TEKS HALAMAN ▸
· · · · ·
Ruislag tanah wakaf menurut Hukum Islam dikenal dengan istilah istibdal. Istibdal adalah perbuatan terhadap asset atau barang wakaf yang menggantikan wakaf yang asli setelah dirubah peruntukannya. Menurut Muhammad Abid Abdullah Al Kabisi istibdal adalah tukar menukar barang wakaf yang sudah dijual guna kepentingan wakaf . Menurut Imam Syarqawi istibdal (tukar guling) adalah memindahkan atau mengalihkan barang yang mengalami kerusakan dengan benda yang baru atau lebih baik dari benda yang sebelumnya. Sedangkan menurut Ibnu 'Abidin istibdal adalah mengubah suatu benda wakaf dengan benda yang lainnya.
Mazhab Syafi'i' Ruislag atau tukar guling dilarang secara mutlak. Di dalam kitab Fath Al-Mu'in menjelaskan bahwa harta wakaf tidak dapat dijual meskipun sudah rusak dikarenakan harta benda wakaf yang sudah diikrarkan sudah menjadi milik Allah SWT. Sebenarnya ada dua kelompok atau pandangan : Kelompok pertama, melarang penjualan harta benda wakaf ataupun menggantinya. Menurut mereka harta benda wakaf hanya bisa dimanfaatkan dengan cara menggunakannya sampai habis, sehingga harta benda wakaf tersebut tetap memiliki unsur wakaf dan tidak boleh untuk dijual atau ditukar. Kelompok kedua, yang membolehkan penjualan atau pertukaran harta benda wakaf. Pendapat ini berlaku hanya pada harta benda wakaf bergerak. Sedangkan pada harta benda wakaf tidak bergerak, ulama Syafi'i tidak ada membahas di dalam kitab mereka. Sehingga karena tidak ada pembahasan dalam kitab mereka mengenai harta benda wakaf tidak bergerak menyebabkan seolah mereka tidak memperbolehkan untuk menjual atau menukar harta benda wakaf.
· · · · ·
DATA YANG DISEDIAKAN ▸
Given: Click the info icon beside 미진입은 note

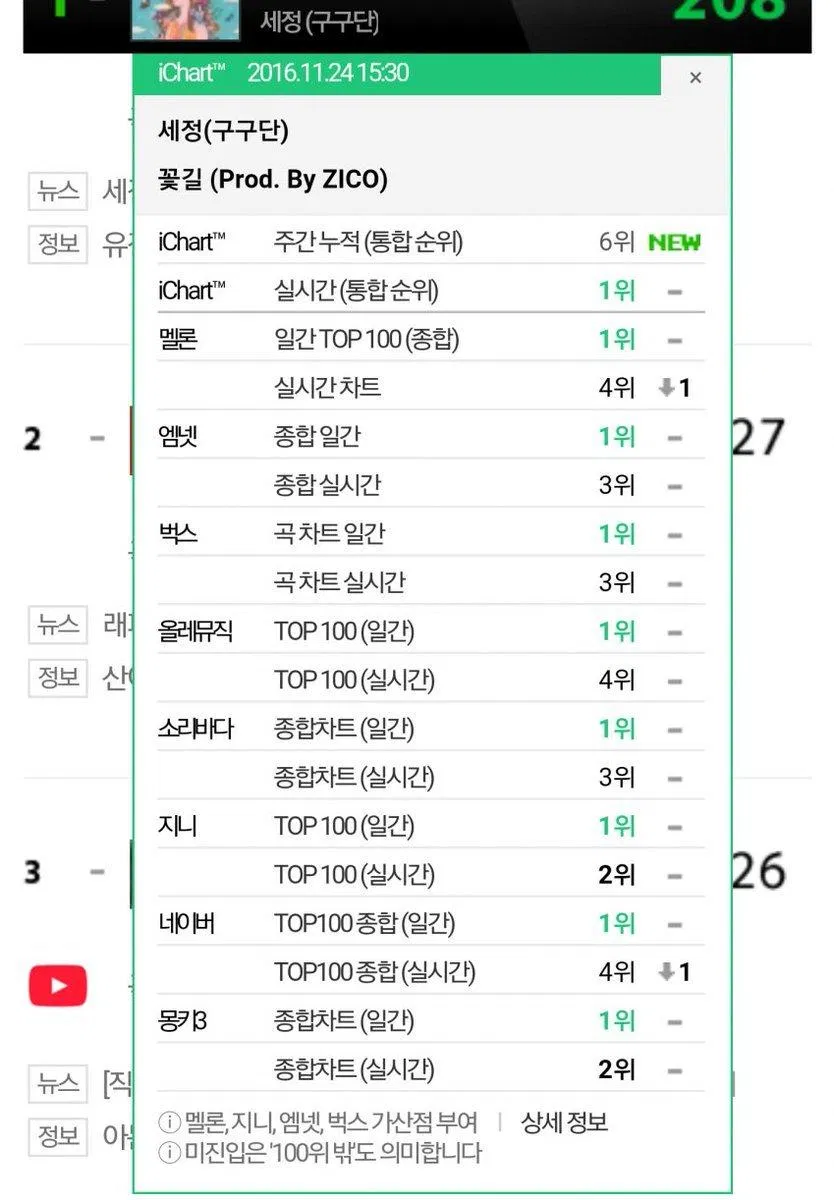Looking at the screenshot, I should 169,1153.
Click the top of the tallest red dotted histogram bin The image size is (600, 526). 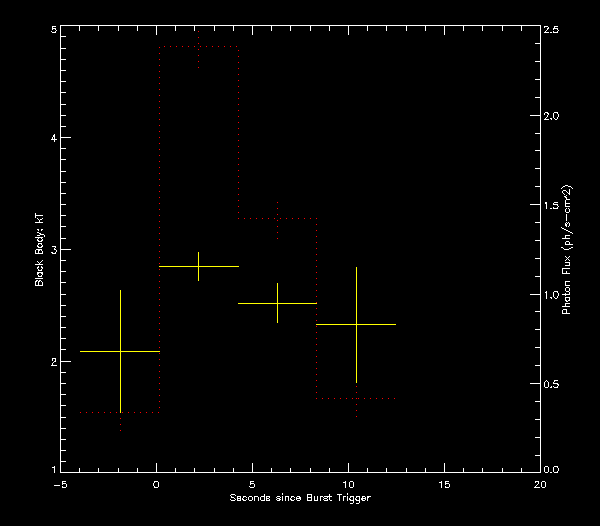pos(199,47)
· · · · ·
SOAL TERTULIS ▸ Salinlah tanpa perubahan bagian teks tentang ruislag tanah wakaf, mulai dari "Ruislag tanah wakaf" sampai dengan "benda yang lainnya.", termasuk kata-kata penutup tersebut.

JAWABAN TERTULIS ▸
Ruislag tanah wakaf menurut Hukum Islam dikenal dengan istilah istibdal. Istibdal adalah perbuatan terhadap asset atau barang wakaf yang menggantikan wakaf yang asli setelah dirubah peruntukannya. Menurut Muhammad Abid Abdullah Al Kabisi istibdal adalah tukar menukar barang wakaf yang sudah dijual guna kepentingan wakaf . Menurut Imam Syarqawi istibdal (tukar guling) adalah memindahkan atau mengalihkan barang yang mengalami kerusakan dengan benda yang baru atau lebih baik dari benda yang sebelumnya. Sedangkan menurut Ibnu 'Abidin istibdal adalah mengubah suatu benda wakaf dengan benda yang lainnya.